• [What the exercise asks]: In the listing below, every entry should be duplicated exactly.
-- Opening Marker --
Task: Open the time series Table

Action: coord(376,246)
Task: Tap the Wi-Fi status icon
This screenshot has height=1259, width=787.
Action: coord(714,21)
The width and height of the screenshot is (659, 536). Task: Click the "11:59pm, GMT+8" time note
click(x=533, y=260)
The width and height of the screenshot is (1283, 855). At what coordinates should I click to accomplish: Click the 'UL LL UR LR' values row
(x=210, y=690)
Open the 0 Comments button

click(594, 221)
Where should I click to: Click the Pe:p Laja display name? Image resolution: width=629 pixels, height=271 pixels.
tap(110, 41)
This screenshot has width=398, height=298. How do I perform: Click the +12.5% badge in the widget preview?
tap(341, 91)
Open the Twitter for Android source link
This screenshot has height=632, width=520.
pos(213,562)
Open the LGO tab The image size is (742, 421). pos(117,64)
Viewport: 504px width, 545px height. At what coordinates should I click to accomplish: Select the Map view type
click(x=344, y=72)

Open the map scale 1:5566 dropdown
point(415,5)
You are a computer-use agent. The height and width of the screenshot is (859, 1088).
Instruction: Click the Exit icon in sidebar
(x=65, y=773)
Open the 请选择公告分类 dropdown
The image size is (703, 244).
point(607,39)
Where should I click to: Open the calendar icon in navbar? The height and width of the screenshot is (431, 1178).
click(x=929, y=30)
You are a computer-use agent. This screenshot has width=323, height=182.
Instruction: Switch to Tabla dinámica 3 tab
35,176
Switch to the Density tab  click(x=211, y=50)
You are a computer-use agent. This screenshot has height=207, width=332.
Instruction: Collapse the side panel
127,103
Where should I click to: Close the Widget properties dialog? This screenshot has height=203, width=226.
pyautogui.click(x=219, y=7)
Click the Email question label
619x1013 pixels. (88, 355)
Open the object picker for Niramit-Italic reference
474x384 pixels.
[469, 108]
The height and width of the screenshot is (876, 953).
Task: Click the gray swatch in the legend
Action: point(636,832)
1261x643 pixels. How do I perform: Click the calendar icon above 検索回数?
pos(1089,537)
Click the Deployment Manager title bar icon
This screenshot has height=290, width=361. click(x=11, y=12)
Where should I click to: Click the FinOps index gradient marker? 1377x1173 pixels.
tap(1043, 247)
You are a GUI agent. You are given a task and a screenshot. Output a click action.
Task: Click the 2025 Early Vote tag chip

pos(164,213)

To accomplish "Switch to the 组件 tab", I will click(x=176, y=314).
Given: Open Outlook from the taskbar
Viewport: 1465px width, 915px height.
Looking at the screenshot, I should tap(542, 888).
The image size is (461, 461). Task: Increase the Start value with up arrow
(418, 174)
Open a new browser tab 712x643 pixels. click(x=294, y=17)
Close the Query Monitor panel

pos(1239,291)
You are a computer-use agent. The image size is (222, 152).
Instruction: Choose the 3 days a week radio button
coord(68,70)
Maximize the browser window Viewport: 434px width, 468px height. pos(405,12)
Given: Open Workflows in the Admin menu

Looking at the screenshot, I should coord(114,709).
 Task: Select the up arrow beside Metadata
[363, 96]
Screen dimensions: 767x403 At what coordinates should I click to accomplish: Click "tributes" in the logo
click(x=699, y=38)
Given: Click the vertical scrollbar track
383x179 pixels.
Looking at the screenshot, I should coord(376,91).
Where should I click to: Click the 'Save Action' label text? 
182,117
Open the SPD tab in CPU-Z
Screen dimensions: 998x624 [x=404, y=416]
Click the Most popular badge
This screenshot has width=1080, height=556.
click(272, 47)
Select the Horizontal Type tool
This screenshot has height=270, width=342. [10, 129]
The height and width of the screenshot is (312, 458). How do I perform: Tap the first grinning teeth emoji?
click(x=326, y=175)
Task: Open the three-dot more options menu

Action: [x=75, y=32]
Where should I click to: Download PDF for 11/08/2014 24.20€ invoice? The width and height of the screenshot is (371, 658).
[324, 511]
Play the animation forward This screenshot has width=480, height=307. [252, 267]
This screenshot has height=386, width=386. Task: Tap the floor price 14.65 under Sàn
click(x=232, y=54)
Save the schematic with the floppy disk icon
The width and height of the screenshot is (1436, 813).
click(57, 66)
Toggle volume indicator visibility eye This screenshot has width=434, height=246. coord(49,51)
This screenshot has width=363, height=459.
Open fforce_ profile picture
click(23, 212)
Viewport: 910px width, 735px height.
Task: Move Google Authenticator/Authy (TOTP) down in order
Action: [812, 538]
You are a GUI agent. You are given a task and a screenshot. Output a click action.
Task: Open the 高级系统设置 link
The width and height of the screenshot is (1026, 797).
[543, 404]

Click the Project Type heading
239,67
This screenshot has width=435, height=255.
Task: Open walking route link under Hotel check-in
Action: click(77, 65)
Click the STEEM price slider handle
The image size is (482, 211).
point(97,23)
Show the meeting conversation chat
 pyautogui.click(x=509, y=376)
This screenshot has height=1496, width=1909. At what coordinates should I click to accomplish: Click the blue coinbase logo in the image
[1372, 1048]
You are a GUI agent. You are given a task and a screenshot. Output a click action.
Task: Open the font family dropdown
-- Closing Marker --
• [Reply to the exercise]:
Task: Open the time series Table

Action: coord(376,246)
Task: Tap the Wi-Fi status icon
This screenshot has height=1259, width=787.
Action: coord(714,21)
The width and height of the screenshot is (659, 536). Task: Click the "11:59pm, GMT+8" time note
click(x=533, y=260)
The width and height of the screenshot is (1283, 855). At what coordinates should I click to accomplish: Click the 'UL LL UR LR' values row
(x=210, y=690)
Open the 0 Comments button

click(594, 221)
Where should I click to: Click the Pe:p Laja display name? Image resolution: width=629 pixels, height=271 pixels.
tap(110, 41)
This screenshot has width=398, height=298. How do I perform: Click the +12.5% badge in the widget preview?
tap(341, 91)
Open the Twitter for Android source link
This screenshot has height=632, width=520.
pos(213,562)
Open the LGO tab The image size is (742, 421). pos(117,64)
Viewport: 504px width, 545px height. At what coordinates should I click to accomplish: Select the Map view type
click(x=344, y=72)

Open the map scale 1:5566 dropdown
point(415,5)
You are a computer-use agent. The height and width of the screenshot is (859, 1088).
Instruction: Click the Exit icon in sidebar
(x=65, y=773)
Open the 请选择公告分类 dropdown
The image size is (703, 244).
point(607,39)
Where should I click to: Open the calendar icon in navbar? The height and width of the screenshot is (431, 1178).
click(x=929, y=30)
You are a computer-use agent. This screenshot has width=323, height=182.
Instruction: Switch to Tabla dinámica 3 tab
35,176
Switch to the Density tab  click(x=211, y=50)
You are a computer-use agent. This screenshot has height=207, width=332.
Instruction: Collapse the side panel
127,103
Where should I click to: Close the Widget properties dialog? This screenshot has height=203, width=226.
pyautogui.click(x=219, y=7)
Click the Email question label
619x1013 pixels. (88, 355)
Open the object picker for Niramit-Italic reference
474x384 pixels.
[469, 108]
The height and width of the screenshot is (876, 953).
Task: Click the gray swatch in the legend
Action: point(636,832)
1261x643 pixels. How do I perform: Click the calendar icon above 検索回数?
pos(1089,537)
Click the Deployment Manager title bar icon
This screenshot has height=290, width=361. click(x=11, y=12)
Where should I click to: Click the FinOps index gradient marker? 1377x1173 pixels.
tap(1043, 247)
You are a GUI agent. You are given a task and a screenshot. Output a click action.
Task: Click the 2025 Early Vote tag chip

pos(164,213)

To accomplish "Switch to the 组件 tab", I will click(x=176, y=314).
Given: Open Outlook from the taskbar
Viewport: 1465px width, 915px height.
Looking at the screenshot, I should tap(542, 888).
The image size is (461, 461). Task: Increase the Start value with up arrow
(418, 174)
Open a new browser tab 712x643 pixels. click(x=294, y=17)
Close the Query Monitor panel

pos(1239,291)
You are a computer-use agent. The image size is (222, 152).
Instruction: Choose the 3 days a week radio button
coord(68,70)
Maximize the browser window Viewport: 434px width, 468px height. pos(405,12)
Given: Open Workflows in the Admin menu

Looking at the screenshot, I should coord(114,709).
 Task: Select the up arrow beside Metadata
[363, 96]
Screen dimensions: 767x403 At what coordinates should I click to accomplish: Click "tributes" in the logo
click(x=699, y=38)
Given: Click the vertical scrollbar track
383x179 pixels.
Looking at the screenshot, I should coord(376,91).
Where should I click to: Click the 'Save Action' label text? 
182,117
Open the SPD tab in CPU-Z
Screen dimensions: 998x624 [x=404, y=416]
Click the Most popular badge
This screenshot has width=1080, height=556.
click(272, 47)
Select the Horizontal Type tool
This screenshot has height=270, width=342. [10, 129]
The height and width of the screenshot is (312, 458). How do I perform: Tap the first grinning teeth emoji?
click(x=326, y=175)
Task: Open the three-dot more options menu

Action: [x=75, y=32]
Where should I click to: Download PDF for 11/08/2014 24.20€ invoice? The width and height of the screenshot is (371, 658).
[324, 511]
Play the animation forward This screenshot has width=480, height=307. [252, 267]
This screenshot has height=386, width=386. Task: Tap the floor price 14.65 under Sàn
click(x=232, y=54)
Save the schematic with the floppy disk icon
The width and height of the screenshot is (1436, 813).
click(57, 66)
Toggle volume indicator visibility eye This screenshot has width=434, height=246. coord(49,51)
This screenshot has width=363, height=459.
Open fforce_ profile picture
click(23, 212)
Viewport: 910px width, 735px height.
Task: Move Google Authenticator/Authy (TOTP) down in order
Action: [812, 538]
You are a GUI agent. You are given a task and a screenshot. Output a click action.
Task: Open the 高级系统设置 link
The width and height of the screenshot is (1026, 797).
[543, 404]

Click the Project Type heading
239,67
This screenshot has width=435, height=255.
Task: Open walking route link under Hotel check-in
Action: click(77, 65)
Click the STEEM price slider handle
The image size is (482, 211).
point(97,23)
Show the meeting conversation chat
 pyautogui.click(x=509, y=376)
This screenshot has height=1496, width=1909. At what coordinates should I click to accomplish: Click the blue coinbase logo in the image
[1372, 1048]
You are a GUI agent. You are given a task and a screenshot. Output a click action.
Task: Open the font family dropdown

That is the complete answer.